Selain Pj. Bupati Kudus, hadir sebagai narasumber dalam diskusi adalah tokoh kekinian, yaitu Habib Husein Ja'far dan tokoh komedi sepuh, Kirun. Mereka bertiga, Pj. Bupati Kudus, Habib Husein Ja'far, dan Kirun duduk di atas panggung di depan grup Suluk Tajuk Menara.
Acara inti diawali dengan sambutan Pj. Bupati Kudus. Dalam sambutan disampaikan bahwa karena tradisi Dandangan sudah masuk WBTB, maka sejak 2024,  acara Dandangan harus dikemas seperti  kegiatan berskala nasional.
Salah satu buktinya, begitu dikatakan, adalah mengundang tokoh-tokoh yang sudah dikenal di seantero Indonesia untuk ambil peran dalam kegiatan Dandangan.
Selain itu, disampaikan juga bahwa sudah waktunya Kudus memiliki komitmen untuk menjadikan destinasi yang ada masuk ke kategori halal tourism.
Sebagai tanda dibukanya tradisi Dandangan, Pj. Bupati Kudus dan kedua narasumber memukul terbang dalam irama yang rampak. Disambut tepuk tangan tamu undangan yang duduk di kursi dan masyarakat yang turut meramaikan acara malam itu sekalipun berdiri berderet di trotoar jalan di belakang tamu undangan.

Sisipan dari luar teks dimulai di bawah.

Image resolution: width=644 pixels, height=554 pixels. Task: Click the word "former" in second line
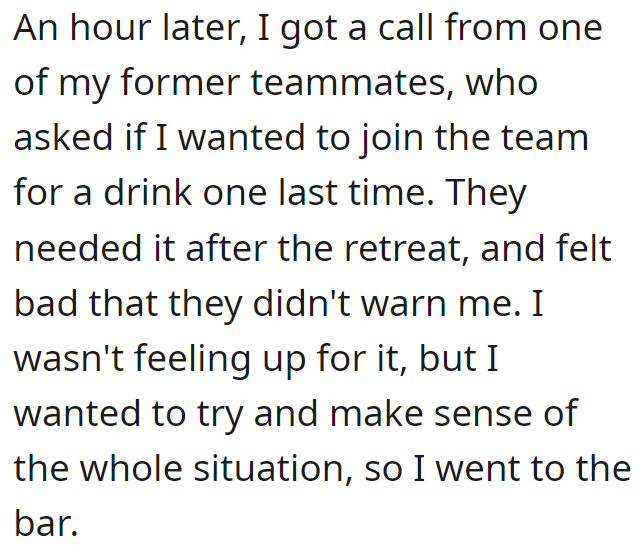[180, 82]
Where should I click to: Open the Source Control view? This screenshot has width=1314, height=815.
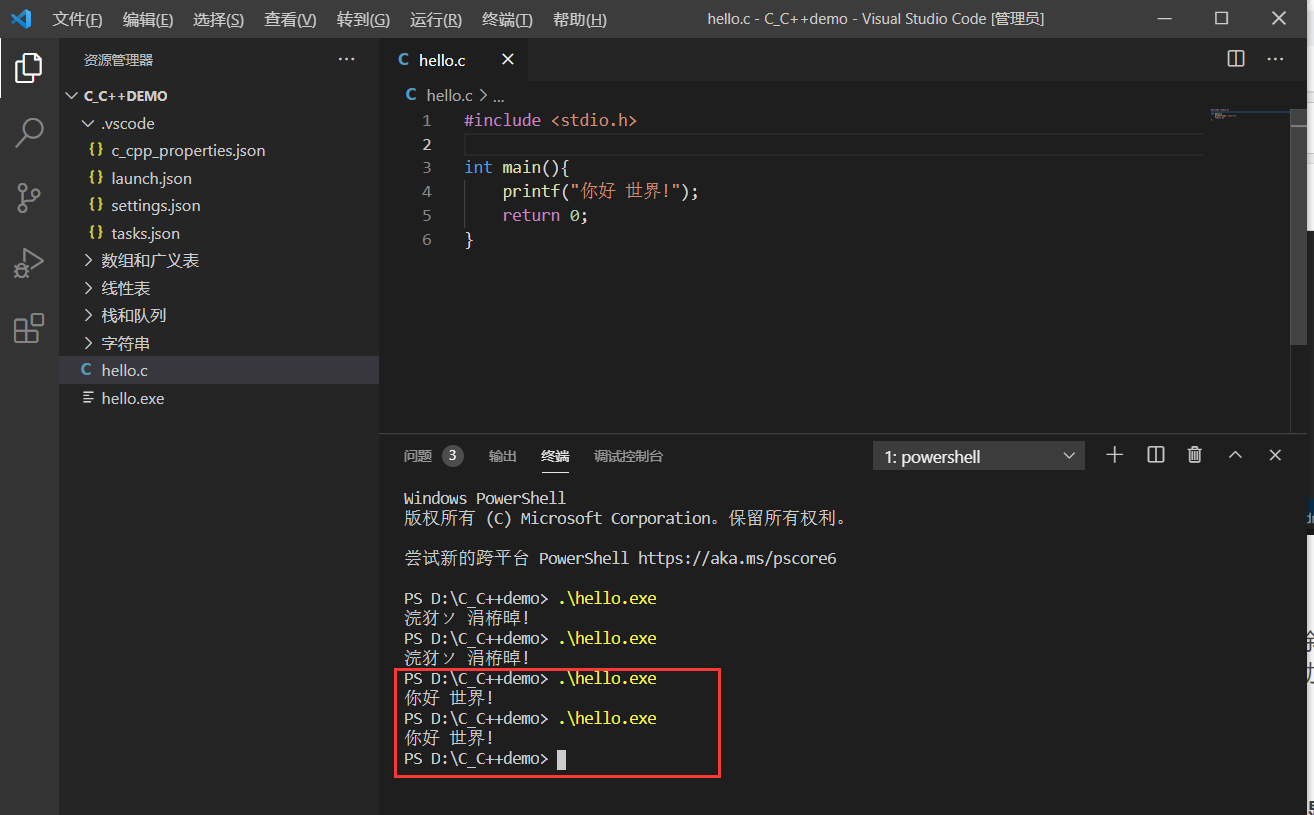(x=29, y=197)
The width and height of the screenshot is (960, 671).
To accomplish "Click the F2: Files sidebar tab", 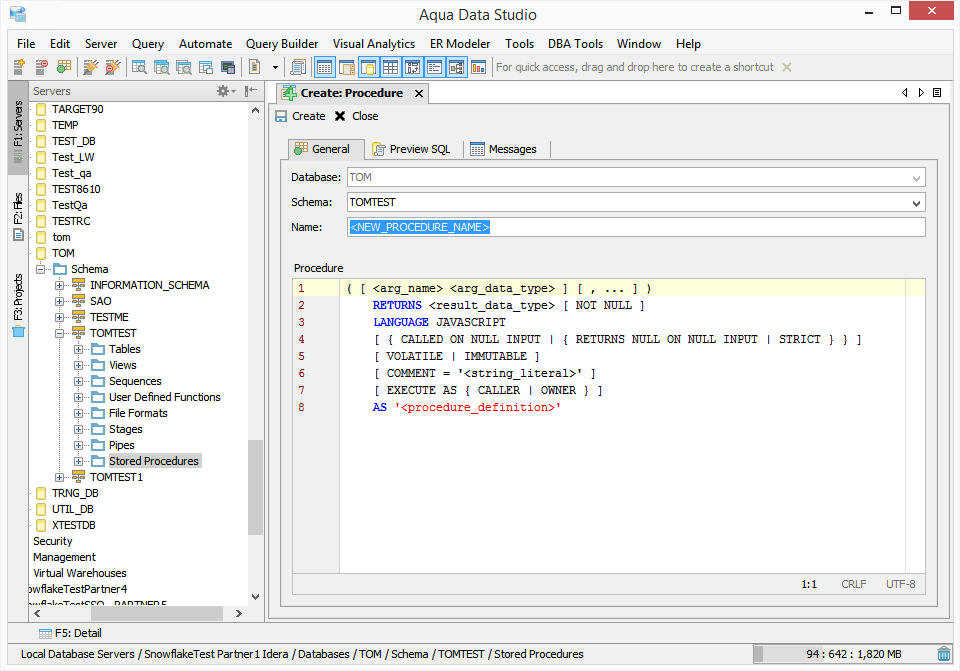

Lokasi Alkul memang berada di tepi sebagian Jalan Sunan Kudus, yaitu seperti yang telah disebutkan di atas berada di lingkungan Menara Kudus.
Jalan Sunan Kudus memanjang dari dari Alun-alun Simpang Tujuh, depan Pendopo Kabupaten Kudus, hingga Perempatan Jember. Batas Perempatan Jember kira-kira 200 meter dari area Alkul.
Di sepanjang Jalan Sunan Kudus itulah digelar Dandangan sejak 1 hingga 11 Maret 2024. Sehingga, akses masuk mobil tak dapat. Tapi, motor masih dapat sekalipun terbatas.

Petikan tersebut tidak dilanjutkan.